Daya berkecambah (viabilitas) yang dihasilkan pada penelitian ini cukup tinggi yaitu rata-rata di atas 90% (Tabel 11,13,15 dan 17). Hasil ini lebih tinggi dibandingkan dengan penelitian Adikarsih dan Hartono (2007) yang melaporkan bahwa buah jarak pagar yang dipanen pada umur 50 hari setelah antesis

menunjukkan nilai viabilitas (86%) tidak berbeda nyata dengan viabilitas pada umur 45 hari setelah antesis yaitu mencapai nilai viabilitas 78,7%. Kecepatan tumbuh yang dihasilkan pada penelitian ini juga lebih tinggi (berkisar rata-rata diatas 11%) jika dibandingkan dengan penelitian Utomo (2008) yang hanya 2.15% pada tingkat pemasakan 42 HSA, 4.51% pada tingkat pemasakan 47 HSA, 7.07% pada tingkat pemasakan 52 HSA, tetapi tidak berbeda jauh dengan hasil penelitian Lestari (2010) yang melaporkan bahwa kecepatan tumbuh dari buah jarak pagar yang berwarna kuning adalah sebesar 11.45%.

Menurut Sutopo (2004) benih yang dipanen sebelum tingkat masak fisiologisnya tercapai mempunyai viabilitas rendah, bahkan tidak bisa berkecambah.

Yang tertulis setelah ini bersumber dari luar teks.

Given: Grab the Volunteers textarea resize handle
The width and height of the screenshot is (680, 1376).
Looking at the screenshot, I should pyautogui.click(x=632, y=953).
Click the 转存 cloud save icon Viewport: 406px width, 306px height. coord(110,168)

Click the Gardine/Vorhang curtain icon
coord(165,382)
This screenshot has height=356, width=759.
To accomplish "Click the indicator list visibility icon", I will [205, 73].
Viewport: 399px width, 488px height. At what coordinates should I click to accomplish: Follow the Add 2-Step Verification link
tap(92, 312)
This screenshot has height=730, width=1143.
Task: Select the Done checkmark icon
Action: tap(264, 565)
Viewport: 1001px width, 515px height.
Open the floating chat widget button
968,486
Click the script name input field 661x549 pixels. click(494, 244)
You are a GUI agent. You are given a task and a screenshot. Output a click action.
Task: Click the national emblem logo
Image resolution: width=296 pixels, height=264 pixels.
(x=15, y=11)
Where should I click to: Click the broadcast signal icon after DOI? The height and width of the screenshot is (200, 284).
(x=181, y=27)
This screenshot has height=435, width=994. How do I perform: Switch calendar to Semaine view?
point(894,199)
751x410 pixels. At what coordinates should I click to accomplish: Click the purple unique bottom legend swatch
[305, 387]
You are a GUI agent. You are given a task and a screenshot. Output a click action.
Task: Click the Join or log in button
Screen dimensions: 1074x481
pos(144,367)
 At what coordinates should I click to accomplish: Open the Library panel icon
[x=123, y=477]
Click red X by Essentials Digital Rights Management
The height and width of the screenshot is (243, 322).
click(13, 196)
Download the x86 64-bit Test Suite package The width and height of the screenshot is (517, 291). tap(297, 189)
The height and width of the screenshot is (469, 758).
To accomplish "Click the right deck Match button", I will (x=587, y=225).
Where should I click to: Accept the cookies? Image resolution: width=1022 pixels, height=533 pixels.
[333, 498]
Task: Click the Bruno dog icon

Adikarsih dan Hartono (2007) telah membuktikan hal tersebut pada biji jarak pagar klon NTB, dimana buah yang dipanen pada umur 35 hari setelah antesis mempunyai viabilitas dan vigor nol. Diduga hal tersebut terjadi karena benih belum mempunyai cadangan makanan cukup dan pembentukan embrio belum sempurna. Hasil penelitian ini, karena buah yang diaplikasikan dengan etephon dilakukan saat telah mencapai akumulasi cadangan makanan yang optimum, maka tidak menurunkan viabilitas dan vigor dari benih yang dihasilkan.

Waktu aplikasi etephon pada penelitian tahap I maupun tahap II menunjukkan bahwa umumnya aplikasi pada umur 45 HSA memiliki nilai yang lebih baik dibandingkan dengan umur 40 HSA. Hal tersebut terjadi karena saat umur 45 HSA pengisian biji sudah optimum yang dapat dibuktikan dengan hasil percobaan pengamatan perkembangan biji jarak pagar yang menunjukkan bahwa bobot kering endosperm-embrio pada umur 45 HSA lebih tinggi jika dibandingkan dengan umur 40 HSA. Selain itu, proses akumulasi cadangan makanan yang terjadi pada buah berumur 45 HSA lebih lama jika dibandingkan dengan buah berumur 40 HSA.